** START Extract to read **

This engineers findings in his own words were:
1) Stone Lane is out of repair to the extent that it is not available to general cycling and horse riding use, especially in wet weather when the surface is treacherously slippery.
2) It was slippery and would be extremely hazardous by horseback.
This report does, I believe, fully support my actions and is in complete contrast to the view of the national park which was expressed by ranger Tim Parish in his article in the Harbourer: In the past we have felt that, whilst the surface is not ideal for riding, it is acceptable.
The difference between acceptable and extremely hazardous is so great that I will leave it to your readers to judge if it would be wise to walk or ride a horse up or down Stone Lane.
The park authority has a duty to assert and protect the rights of the public. I do not believe it is doing this.
Further, I find it quite remarkable that anyone who is involved in anyway in equine tourism or walking holidays, after reading the engineers report, could possible object to the action I have taken.
Some of the first comments in your paper on Stone Lane were concerned with the cost of the necessary remedial work (this money was ring fenced last year and cannot be spent on anything else but on rights of way ).

** END Extract to read **

**Things to do**.
**A)** In the Stone Lane letter, why does the writer say the engineer's report fully supports his actions? Answer in one to three sentences.
**B)** Change the passage of the Stone Lane letter between "The difference between" and "I have taken.", inclusive, replacing "equine tourism" with "horse tourism".
The material has no connection to the Stone Lane letter.

** START Dataset section **

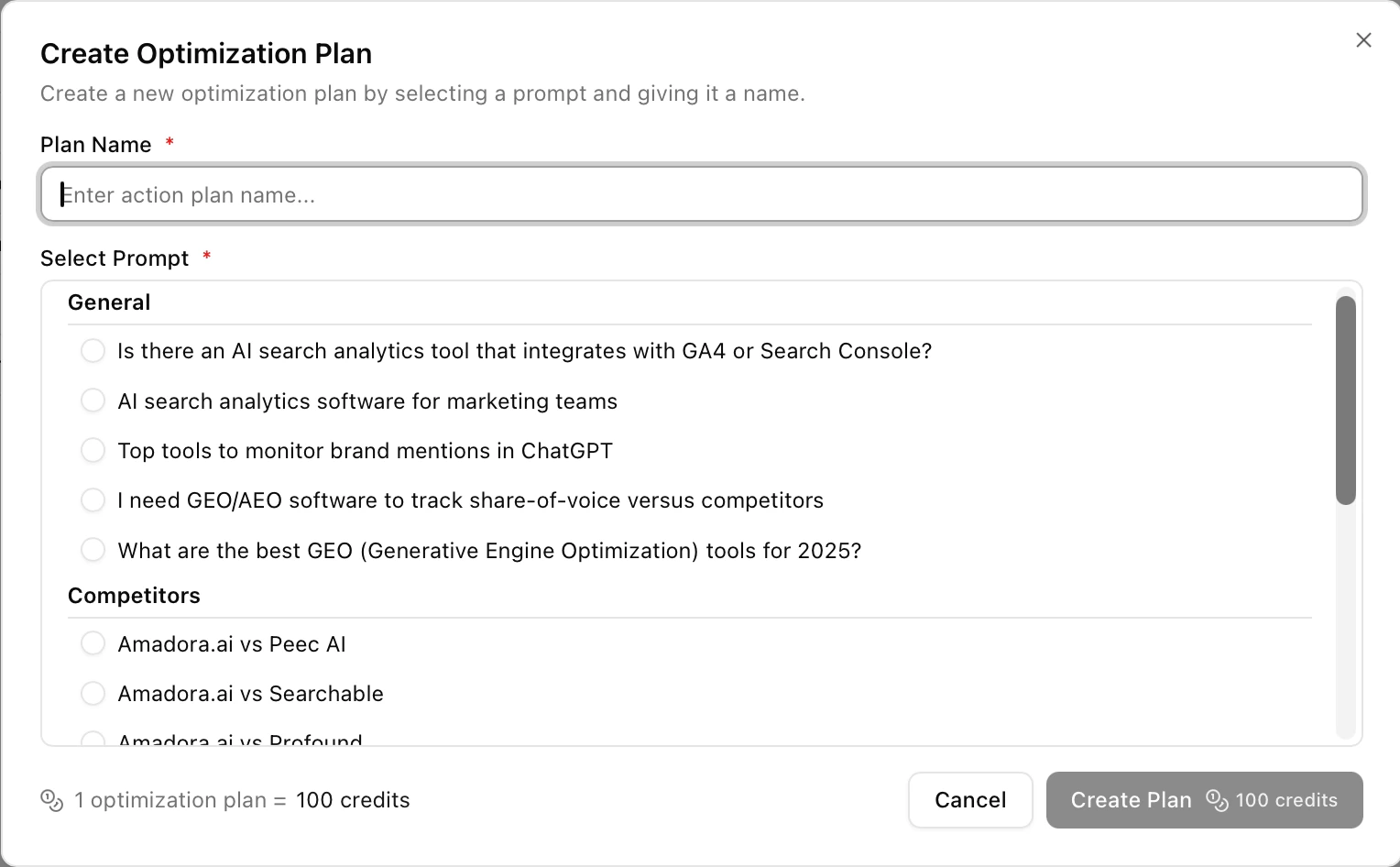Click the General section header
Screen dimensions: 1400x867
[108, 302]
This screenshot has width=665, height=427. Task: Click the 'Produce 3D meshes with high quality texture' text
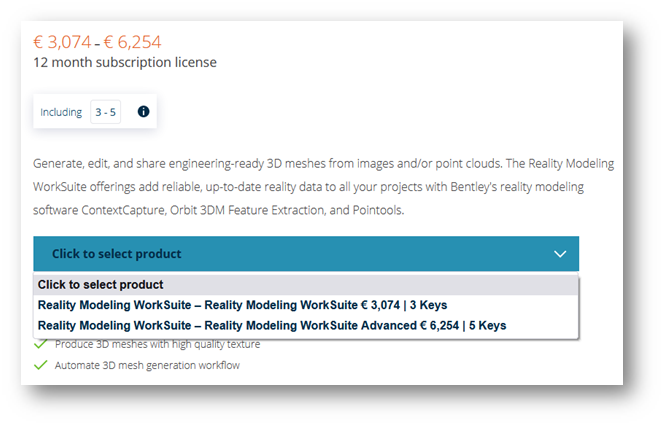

** END Dataset section **

**Answers for this exercise**.
**A)** The engineer found Stone Lane so out of repair that it could not be used for general cycling and horse riding. He also found it treacherously slippery in wet weather and extremely hazardous on horseback.

**B)**
The difference between acceptable and extremely hazardous is so great that I will leave it to your readers to judge if it would be wise to walk or ride a horse up or down Stone Lane.
The park authority has a duty to assert and protect the rights of the public. I do not believe it is doing this.
Further, I find it quite remarkable that anyone who is involved in anyway in horse tourism or walking holidays, after reading the engineers report, could possible object to the action I have taken.